Steigleitungen wurden früher im untertägigen Bergbau als Versorgungsleitungen für z. B. Wasser, Strom oder Luft genutzt.

Im Mai 2016 wurden die Steigleitungen mittels Lufthebeverfahren erkundet. Bei einem Lufthebeverfahren wird das Schadstoffgemisch mit Hilfe von Luft (pneumatisch) an die Oberfläche transportiert. Es wurde jeweils eine Tiefe von 27 m bzw. 29 m u. GOK erreicht. Darunter folgte eine sperrende, feste Schicht (verfestigte Sedimente), sodass die Steigleitungen nicht weiter zugänglich sind.

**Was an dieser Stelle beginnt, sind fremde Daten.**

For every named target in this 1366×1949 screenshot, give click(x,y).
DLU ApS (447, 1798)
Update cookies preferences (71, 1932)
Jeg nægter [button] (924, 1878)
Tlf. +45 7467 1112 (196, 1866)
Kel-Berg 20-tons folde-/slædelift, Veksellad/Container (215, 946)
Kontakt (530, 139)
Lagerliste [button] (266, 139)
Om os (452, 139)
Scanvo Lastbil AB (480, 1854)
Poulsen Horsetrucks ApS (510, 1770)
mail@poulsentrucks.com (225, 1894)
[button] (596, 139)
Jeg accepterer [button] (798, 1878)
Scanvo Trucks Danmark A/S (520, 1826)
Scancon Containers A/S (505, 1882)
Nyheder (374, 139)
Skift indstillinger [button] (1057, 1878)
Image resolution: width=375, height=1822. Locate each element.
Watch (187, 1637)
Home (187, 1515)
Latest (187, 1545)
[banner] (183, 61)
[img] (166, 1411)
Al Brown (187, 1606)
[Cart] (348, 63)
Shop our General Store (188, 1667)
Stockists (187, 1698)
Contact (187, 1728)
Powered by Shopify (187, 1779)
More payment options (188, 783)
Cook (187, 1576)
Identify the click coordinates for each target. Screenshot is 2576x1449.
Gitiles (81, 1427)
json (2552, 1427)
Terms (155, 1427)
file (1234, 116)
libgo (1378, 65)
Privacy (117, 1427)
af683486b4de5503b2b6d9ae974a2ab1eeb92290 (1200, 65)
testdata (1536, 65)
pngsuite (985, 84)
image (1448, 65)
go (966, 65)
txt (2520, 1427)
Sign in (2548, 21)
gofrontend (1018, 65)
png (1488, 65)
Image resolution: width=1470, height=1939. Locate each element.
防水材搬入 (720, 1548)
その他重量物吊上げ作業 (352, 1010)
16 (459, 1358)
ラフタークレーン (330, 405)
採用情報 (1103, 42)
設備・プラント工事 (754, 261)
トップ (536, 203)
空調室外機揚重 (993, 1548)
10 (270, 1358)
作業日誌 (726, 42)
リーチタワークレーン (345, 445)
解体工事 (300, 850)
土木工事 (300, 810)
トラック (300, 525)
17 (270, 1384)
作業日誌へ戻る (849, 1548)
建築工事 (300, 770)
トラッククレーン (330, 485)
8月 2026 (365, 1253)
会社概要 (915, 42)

Der Flüssigkeitsstand in den Pumpensteigleitungen wird weiterhin regelmäßig kontrolliert, um den Anstieg z. B. bei Starkregen genau beobachten zu können. Diese Überwachung ist erforderlich, damit unkontrollierte Austritte von Schadstoffen im Bereich der Schachthalle verhindert werden können.

Die Schachthalle wurde zu Beginn der Fassfundsanierung abgerissen, um eine größere Baufreiheit zu gewährleisten. Die Steigleitungen wurden mit einer eigenen Einhausung gesichert.